_Passage given_.
********

Jumat, 15 Oktober 2010

Use Performance Management

By Susan M. Heathfield


Are you fed up with the return on investment you experience when you subject people to your current performance appraisal process? Are you changing your approach to performance evaluation and review? There is a better way to approach performance management and development. The performance management process can help you create a work environment that helps employees succeed.
You can improve productivity, motivation, and morale by handling performance management in new ways. In this interview with Robert Bacal, the author of Performance Management (Compare Prices.) (McGraw-Hill Professional), we'll help you explore what to do differently.
HR Guide: Robert, in your book about performance management, what do you recommend in lieu of the traditional annual appraisal in which a manager hands out a form to an employee with ratings and a review of the prior year?
Robert Bacal: I can give you several answers to this one. Let's start with basic principles. Performance management is about having everyone succeed and improve. In order for that to happen, the manager and the employee have to work together in a communication process to identify barriers to success (whether they are from the employee or the system of work), and to build plans to overcome those barriers.
So, in a sense ANY method that does that will succeed. Ratings and yearly review lack the detail to make this happen unless the manager is excellent. My suggestion is to focus 90 percent of performance management time on performance planning and communication throughout the year. And, move to specific measurable objectives.
No system is perfect. What we need to do is find ways to make performance better, and sometimes that means the manager and the employee need to figure out the best method to use in their unique situation.

********

_Data section_.
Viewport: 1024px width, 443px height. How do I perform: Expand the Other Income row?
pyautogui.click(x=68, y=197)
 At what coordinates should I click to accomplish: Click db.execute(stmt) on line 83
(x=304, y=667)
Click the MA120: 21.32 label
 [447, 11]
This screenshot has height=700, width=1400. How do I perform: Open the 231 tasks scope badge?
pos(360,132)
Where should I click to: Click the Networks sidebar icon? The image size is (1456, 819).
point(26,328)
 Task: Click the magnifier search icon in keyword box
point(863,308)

********

_Directives_.
1 > In the performance management interview, what percentage of performance management time does Robert Bacal suggest spending on performance planning and communication throughout the year?
2 > Copy word for word the part of the performance management interview that opens with "You can improve" and closes with "to do differently.".
The data has no connection to the performance management interview.

_Results for the exercise_.
1 > 90 percent.

2 >
You can improve productivity, motivation, and morale by handling performance management in new ways. In this interview with Robert Bacal, the author of Performance Management (Compare Prices.) (McGraw-Hill Professional), we'll help you explore what to do differently.